Articles, Blog

Azure Machine Learning Datasets

February 14, 2020

>>You’re not going to
want to miss this episode of the AI Show where we talk about Azure Machine
Learning Service datasets. Imagine being able to know exactly
where your model came from, how it was built, and what data
is in it. Make sure you tune in. [MUSIC]>>Hello and welcome to this episode of the AI Show where we’re going to talk about something
called a dataset. I have with me my colleague. May you tell us who you are
and what you do, my friend.>>My name is Mae. I’m a
PM working in Microsoft and the product I’m working on is
Azure Machine Learning datasets.>>Fantastic. So why don’t you
to tell us what datasets are.>>Sure. Datasets is that assets in your Machine Learning workspace
where we help you connect to the data and your storage service and make the data available for your
machine learning experiments.>>So when you say asset, it’s basically are we copying data? Does it cost more?
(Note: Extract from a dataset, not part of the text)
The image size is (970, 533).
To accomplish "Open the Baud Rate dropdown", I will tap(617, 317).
What’s going on there?>>No. So by creating a
dataset is you just create a reference to the data
in your storage service. We do not copy your data. So there’s no storage cost incurred
when we create our datasets.>>So when you’re using
a dataset it’s basically a pointer to some other data that’s stored on storage.
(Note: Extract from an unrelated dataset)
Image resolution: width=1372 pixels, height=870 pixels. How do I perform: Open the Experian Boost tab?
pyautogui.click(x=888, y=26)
Did I get that right?>>Exactly.>>So why would you do that? Why would you make a dataset if you could just point
it directly to storage?>>Well, first we make it easy
for you to access your data. What you only need to register
data once and then you can reuse it across different experiments or share it with your colleagues. So again, we integrates well
with our training products. You can use datasets as a direct input for your
script [inaudible] , Azure Machine Learning pipelines and also Bayesian machine learning. Third, we help you check
where data has been used. For each experiments run, you will be able to see this is the input datasets I used for
this experiment and you can also even register in a dataset with your models so that users
will be able to know, okay, this date, this
model was traced by these datasets for reproducibility
and audit purpose.>>So let me see if
I understand this. There was three reasons you said. The first one is because it’s a shareable asset
that anyone can use.>>Yes.>>The second one is
because it’s easy to put into experimentation and the last one was this
thing of being able to trace where the datasets
have been used.>>Exactly.>>Okay. So let’s
start first because I wanted to see how
you actually use it. So let’s first start with
how do you create a dataset? Number one and number two,
how to use it? Can show us?>>Sure. Definitely.>>All right. Let’s do it.>>So I’m in my Machine
Learning workspace.>>Okay.>>We have datasets under assets. You can create datasets for either local files from your
data storage or your web URLs.>>So let me pause right there.>>Sure.>>So when you when
you say let’s go back to that little dropdown here. So when you say create dataset. So from local files it’s
basically I can upload stuff?>>Yes. Exactly.>>Okay. From a data
storage if I already have a storage that I’ve mapped to my Azure Machine Learning.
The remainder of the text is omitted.